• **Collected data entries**
########################################
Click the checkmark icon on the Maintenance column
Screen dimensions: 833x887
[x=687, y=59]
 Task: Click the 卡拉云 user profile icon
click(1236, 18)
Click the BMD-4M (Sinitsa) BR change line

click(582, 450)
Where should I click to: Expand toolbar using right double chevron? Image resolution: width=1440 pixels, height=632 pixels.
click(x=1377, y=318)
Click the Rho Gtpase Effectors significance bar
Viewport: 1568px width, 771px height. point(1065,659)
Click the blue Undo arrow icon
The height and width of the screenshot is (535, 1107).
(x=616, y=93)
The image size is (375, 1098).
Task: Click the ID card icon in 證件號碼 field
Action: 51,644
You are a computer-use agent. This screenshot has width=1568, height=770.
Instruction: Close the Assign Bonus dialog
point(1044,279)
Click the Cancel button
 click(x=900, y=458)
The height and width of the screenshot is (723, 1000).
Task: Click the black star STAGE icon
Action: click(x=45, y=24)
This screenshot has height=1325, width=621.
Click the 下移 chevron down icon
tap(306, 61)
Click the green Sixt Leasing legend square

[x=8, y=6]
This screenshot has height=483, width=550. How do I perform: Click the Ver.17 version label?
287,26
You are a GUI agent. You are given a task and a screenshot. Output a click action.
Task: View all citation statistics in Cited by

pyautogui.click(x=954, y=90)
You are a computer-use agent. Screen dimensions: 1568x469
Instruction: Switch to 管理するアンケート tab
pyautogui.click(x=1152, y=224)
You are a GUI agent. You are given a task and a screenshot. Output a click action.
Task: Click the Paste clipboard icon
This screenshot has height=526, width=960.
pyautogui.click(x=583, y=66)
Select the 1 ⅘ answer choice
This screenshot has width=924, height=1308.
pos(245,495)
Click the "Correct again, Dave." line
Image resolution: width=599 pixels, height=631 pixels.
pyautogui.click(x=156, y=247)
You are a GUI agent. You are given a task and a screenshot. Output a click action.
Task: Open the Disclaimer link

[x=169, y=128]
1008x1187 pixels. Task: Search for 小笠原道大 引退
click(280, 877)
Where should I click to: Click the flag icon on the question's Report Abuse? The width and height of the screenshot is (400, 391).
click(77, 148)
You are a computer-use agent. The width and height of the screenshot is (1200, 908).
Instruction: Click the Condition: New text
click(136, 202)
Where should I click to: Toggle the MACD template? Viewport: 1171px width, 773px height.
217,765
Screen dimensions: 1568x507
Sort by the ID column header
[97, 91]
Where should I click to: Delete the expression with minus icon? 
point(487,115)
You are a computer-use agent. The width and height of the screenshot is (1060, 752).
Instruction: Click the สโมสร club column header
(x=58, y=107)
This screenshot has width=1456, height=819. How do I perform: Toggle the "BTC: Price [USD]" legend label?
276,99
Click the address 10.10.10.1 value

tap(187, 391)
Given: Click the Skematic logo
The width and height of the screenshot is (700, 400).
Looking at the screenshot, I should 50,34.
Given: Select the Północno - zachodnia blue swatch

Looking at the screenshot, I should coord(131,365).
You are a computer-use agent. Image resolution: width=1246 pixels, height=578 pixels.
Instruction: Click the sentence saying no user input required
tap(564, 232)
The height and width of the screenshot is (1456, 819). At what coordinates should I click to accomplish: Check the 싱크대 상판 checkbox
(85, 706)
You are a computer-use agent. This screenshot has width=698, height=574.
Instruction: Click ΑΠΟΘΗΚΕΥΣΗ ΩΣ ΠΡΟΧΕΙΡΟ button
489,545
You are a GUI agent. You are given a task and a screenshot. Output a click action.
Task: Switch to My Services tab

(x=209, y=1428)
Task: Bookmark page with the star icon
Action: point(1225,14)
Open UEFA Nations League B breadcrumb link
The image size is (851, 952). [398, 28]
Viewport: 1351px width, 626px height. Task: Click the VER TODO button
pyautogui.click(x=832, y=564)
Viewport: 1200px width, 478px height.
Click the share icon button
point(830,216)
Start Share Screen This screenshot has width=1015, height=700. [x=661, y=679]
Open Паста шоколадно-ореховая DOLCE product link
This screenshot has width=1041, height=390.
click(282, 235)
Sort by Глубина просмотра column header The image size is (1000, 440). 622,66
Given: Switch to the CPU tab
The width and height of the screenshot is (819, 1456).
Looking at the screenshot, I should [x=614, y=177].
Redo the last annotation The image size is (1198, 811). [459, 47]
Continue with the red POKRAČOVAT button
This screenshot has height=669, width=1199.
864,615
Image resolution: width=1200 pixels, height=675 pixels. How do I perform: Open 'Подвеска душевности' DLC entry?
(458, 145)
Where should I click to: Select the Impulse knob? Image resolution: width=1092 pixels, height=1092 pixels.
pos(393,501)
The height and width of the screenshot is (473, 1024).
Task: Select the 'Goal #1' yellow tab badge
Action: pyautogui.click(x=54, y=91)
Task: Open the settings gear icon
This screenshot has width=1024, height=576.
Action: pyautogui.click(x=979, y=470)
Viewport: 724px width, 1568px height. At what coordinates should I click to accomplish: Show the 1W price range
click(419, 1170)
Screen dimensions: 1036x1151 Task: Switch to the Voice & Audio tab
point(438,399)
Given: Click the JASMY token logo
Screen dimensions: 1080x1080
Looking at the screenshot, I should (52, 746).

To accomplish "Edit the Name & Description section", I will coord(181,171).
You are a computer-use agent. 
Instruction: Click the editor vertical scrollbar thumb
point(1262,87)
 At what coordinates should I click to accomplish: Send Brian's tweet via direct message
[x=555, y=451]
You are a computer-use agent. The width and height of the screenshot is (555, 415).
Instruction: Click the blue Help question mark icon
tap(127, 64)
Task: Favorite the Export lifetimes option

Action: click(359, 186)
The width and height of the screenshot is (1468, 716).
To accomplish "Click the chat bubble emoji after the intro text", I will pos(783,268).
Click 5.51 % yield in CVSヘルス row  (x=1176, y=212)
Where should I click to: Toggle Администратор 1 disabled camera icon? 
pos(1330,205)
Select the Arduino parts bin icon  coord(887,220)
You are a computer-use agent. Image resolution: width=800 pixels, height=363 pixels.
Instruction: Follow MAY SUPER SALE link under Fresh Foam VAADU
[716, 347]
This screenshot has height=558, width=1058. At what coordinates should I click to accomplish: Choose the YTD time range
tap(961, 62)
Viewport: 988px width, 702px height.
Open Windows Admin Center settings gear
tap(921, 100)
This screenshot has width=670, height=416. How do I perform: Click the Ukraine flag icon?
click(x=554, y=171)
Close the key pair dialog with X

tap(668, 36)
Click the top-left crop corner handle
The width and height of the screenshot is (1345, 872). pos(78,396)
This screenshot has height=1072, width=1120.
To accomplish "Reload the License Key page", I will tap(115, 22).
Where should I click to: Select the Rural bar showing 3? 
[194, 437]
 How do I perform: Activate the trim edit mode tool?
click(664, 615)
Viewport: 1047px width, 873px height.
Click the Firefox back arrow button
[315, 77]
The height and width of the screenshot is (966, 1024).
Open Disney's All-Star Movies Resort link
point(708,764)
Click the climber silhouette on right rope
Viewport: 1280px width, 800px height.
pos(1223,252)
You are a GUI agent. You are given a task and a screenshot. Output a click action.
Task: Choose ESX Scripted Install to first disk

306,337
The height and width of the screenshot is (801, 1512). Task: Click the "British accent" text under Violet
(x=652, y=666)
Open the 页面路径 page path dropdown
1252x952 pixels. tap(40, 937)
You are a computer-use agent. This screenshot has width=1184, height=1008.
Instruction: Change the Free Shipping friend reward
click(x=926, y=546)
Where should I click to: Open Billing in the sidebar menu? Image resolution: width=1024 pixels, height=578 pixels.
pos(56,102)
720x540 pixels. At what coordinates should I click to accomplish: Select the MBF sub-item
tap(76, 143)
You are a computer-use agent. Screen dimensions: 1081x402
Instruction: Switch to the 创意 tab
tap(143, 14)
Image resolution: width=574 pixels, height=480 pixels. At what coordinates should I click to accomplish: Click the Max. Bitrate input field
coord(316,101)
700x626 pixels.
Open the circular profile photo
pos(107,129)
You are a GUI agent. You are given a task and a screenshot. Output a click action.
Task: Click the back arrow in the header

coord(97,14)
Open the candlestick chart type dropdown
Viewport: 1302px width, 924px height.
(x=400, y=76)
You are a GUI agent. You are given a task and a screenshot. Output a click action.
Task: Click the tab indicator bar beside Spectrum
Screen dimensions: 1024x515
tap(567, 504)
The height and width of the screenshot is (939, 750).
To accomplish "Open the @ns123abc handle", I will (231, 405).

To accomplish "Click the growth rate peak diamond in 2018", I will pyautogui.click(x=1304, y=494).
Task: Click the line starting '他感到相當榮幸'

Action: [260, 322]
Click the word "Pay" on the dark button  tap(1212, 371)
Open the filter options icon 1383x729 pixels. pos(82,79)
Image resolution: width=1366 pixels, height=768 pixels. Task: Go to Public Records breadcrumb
########################################
• **What is needed**
Say how many lines above contain the string "will", writing only the number.

• **Output of the task**
5